No Vusse71 I am not familiar with Dr Cassar..I am the Uk. Sorry to you guys if it sounds as if I am feeling sorry for myself. I pushed myself so hard that all my body is agony....I can't sleep for burning pain head to toe...if i sit my bottom back arms neck head throb and get heavy after a few minutes like i just can't hold them up andpain builds and builds.I messed my legs knees and hips up so bad walking 15 minutes last week now I can barely hobble for a minute to the kitchen..resting makes no difference.The pain is fixed not moving around like it used to. I don't think UK mental health people could help me. I don't want to live like this. It's too hard. I am on pain level 8 at best and 10 at worst 24/7 and that's with cocodamol and anxiety meds that should also relax muscles.I am not a person who would give up. I am not a weak person...like you all i have been positive, humourous, brave, kind thoughtful but i cannot do this anymore.I am not a cryer but i can't stop. I am not me or even the fibro me that could sit in the car and enjoy the view or sit in the garden and appreciate the squirrels and birds and trees. The hope has gone the joy has all gone I am gone submerged by pain exhaustion boredom.
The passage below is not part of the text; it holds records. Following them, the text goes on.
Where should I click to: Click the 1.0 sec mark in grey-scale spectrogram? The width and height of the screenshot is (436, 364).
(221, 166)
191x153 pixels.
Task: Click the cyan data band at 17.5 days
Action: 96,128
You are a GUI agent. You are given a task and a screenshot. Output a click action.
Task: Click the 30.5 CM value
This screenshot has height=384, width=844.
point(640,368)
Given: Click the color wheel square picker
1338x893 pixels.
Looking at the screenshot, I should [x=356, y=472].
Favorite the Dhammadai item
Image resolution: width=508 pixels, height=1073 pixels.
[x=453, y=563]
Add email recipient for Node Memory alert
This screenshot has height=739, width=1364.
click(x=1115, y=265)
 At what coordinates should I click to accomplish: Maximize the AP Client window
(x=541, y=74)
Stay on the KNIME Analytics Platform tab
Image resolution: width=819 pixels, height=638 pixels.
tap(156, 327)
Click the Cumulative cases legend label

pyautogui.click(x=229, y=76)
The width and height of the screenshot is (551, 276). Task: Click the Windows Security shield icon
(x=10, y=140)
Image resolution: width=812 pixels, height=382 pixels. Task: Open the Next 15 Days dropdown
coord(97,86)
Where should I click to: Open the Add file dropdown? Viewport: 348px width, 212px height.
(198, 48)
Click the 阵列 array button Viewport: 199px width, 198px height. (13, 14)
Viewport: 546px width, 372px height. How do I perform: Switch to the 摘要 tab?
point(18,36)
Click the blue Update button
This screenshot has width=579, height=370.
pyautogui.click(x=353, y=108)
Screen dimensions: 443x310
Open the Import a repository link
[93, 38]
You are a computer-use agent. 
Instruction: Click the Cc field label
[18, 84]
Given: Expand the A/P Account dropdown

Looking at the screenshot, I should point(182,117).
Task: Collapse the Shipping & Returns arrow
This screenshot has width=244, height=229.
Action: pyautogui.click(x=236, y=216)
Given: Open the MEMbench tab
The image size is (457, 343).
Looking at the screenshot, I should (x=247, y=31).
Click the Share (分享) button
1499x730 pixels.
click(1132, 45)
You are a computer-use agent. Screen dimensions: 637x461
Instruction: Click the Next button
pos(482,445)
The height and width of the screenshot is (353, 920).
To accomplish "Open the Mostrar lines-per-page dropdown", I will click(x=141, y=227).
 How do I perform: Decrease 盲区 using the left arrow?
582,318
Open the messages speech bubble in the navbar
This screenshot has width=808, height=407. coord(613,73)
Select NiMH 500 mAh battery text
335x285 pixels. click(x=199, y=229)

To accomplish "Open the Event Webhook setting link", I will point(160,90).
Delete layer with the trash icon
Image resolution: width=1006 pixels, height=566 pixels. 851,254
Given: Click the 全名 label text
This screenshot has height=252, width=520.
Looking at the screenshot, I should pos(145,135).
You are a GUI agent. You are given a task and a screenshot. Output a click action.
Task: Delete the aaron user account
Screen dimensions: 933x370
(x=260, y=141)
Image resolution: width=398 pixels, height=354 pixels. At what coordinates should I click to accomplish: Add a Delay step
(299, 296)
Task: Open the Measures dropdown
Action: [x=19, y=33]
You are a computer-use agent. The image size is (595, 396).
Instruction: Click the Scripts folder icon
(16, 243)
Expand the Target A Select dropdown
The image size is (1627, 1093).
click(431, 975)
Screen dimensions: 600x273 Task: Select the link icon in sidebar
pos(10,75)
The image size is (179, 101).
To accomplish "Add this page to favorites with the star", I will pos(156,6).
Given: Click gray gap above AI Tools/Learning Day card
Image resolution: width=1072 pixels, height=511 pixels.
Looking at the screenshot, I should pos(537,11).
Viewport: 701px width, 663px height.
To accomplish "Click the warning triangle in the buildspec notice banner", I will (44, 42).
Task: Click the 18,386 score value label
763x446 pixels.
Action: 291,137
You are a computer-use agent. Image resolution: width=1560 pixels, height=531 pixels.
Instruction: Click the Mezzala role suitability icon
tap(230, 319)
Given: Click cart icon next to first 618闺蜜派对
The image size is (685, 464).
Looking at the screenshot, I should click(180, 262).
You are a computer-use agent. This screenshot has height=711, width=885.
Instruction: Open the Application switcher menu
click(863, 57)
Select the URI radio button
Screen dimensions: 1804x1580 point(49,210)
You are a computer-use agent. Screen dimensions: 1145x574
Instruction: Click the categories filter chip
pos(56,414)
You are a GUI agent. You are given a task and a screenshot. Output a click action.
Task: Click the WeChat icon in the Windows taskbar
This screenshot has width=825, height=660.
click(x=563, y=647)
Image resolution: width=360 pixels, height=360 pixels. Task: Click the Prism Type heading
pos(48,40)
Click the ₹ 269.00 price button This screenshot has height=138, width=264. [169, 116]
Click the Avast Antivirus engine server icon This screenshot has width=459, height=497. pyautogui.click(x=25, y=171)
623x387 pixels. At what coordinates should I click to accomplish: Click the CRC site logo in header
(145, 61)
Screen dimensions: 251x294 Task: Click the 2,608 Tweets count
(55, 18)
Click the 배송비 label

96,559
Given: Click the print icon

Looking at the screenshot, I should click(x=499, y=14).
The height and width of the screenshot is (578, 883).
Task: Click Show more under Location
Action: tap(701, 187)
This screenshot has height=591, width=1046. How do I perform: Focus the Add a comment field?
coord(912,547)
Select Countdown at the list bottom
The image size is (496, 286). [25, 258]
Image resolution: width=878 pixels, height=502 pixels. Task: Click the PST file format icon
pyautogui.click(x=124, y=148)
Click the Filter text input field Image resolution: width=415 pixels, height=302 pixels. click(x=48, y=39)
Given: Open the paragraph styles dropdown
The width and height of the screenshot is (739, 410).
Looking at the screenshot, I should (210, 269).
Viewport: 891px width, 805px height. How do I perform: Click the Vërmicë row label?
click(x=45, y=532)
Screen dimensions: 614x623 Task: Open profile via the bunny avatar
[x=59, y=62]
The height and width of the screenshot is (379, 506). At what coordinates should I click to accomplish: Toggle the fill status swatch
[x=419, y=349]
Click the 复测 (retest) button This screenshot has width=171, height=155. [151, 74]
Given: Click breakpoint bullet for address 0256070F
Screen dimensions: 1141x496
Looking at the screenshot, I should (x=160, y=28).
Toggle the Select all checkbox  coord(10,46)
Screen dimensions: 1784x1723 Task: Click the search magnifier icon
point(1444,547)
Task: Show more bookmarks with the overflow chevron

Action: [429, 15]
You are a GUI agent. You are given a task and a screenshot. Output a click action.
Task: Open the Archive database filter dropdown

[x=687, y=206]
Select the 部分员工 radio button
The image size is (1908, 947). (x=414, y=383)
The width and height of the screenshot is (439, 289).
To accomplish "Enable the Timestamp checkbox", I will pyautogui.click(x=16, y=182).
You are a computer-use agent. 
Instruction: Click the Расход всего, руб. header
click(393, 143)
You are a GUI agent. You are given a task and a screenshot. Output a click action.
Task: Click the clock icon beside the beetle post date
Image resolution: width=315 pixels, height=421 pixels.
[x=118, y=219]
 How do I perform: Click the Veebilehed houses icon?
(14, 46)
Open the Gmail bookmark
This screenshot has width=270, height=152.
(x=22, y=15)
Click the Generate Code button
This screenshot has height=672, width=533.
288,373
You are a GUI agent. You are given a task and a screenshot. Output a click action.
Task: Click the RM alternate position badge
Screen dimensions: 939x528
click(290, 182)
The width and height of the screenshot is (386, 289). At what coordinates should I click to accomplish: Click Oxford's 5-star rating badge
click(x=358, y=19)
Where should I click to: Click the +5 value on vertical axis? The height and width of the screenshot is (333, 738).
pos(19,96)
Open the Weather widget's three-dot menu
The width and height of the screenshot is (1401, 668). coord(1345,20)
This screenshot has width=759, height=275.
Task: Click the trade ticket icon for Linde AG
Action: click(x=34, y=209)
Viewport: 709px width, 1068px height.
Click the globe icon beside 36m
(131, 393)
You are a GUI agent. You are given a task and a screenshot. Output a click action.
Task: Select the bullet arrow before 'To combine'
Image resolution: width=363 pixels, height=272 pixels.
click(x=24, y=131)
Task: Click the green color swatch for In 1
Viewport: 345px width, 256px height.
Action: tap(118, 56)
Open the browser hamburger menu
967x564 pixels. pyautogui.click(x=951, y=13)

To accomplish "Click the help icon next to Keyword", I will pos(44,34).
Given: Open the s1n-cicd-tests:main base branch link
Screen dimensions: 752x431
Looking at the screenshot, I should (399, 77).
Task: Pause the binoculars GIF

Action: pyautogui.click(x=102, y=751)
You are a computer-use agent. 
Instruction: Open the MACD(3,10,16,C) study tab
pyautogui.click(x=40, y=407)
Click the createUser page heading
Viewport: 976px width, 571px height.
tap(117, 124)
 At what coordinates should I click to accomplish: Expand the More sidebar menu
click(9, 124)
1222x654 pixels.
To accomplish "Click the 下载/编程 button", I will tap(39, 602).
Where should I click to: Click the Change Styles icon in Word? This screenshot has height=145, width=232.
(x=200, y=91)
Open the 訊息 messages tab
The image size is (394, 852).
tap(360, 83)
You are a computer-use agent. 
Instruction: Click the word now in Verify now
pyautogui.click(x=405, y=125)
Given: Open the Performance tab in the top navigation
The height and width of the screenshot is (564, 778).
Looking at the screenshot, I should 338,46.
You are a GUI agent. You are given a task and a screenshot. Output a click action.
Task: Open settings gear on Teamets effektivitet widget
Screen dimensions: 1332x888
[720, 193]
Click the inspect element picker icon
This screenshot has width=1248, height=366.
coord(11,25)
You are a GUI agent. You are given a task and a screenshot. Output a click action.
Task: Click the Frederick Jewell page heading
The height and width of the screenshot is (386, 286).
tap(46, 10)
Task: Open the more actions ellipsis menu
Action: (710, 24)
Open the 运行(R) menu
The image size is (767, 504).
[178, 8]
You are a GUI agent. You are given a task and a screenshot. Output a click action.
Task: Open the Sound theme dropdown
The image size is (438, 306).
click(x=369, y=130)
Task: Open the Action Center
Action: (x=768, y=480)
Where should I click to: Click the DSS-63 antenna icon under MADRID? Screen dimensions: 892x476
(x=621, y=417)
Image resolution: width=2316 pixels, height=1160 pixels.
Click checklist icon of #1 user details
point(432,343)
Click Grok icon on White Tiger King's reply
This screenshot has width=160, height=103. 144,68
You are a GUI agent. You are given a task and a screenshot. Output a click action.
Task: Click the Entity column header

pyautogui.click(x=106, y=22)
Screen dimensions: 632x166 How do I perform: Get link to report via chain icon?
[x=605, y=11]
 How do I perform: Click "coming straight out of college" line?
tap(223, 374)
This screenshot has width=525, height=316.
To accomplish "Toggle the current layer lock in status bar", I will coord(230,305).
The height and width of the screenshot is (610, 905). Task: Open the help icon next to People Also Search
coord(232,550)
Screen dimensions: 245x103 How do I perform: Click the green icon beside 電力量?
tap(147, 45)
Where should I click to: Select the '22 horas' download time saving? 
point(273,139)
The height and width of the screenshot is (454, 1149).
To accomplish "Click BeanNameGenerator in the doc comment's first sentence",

I will leave the forum as even you guys don't need someone as ill as me bringing you down.
 
Willow, you are not bringing anyone down. We are all here for eachother. I'm so sorry your pain has gotten to this point. I've been up for days as hurricane Joaquin moves his way my way the pressure of all the rain moving in is almost unbearable. I'm so tired and angry I can't stand it.
 
OH Hippiechick91 that sounds awful. I have no experience of hurricanes of your level...the highest winds and storms we get here are around 90miles per hour....i guess thats around 140kilometers per hour.Thank you for your kind words.I am still here just about.Praying for your situation to pass. How is your fibromyalgia?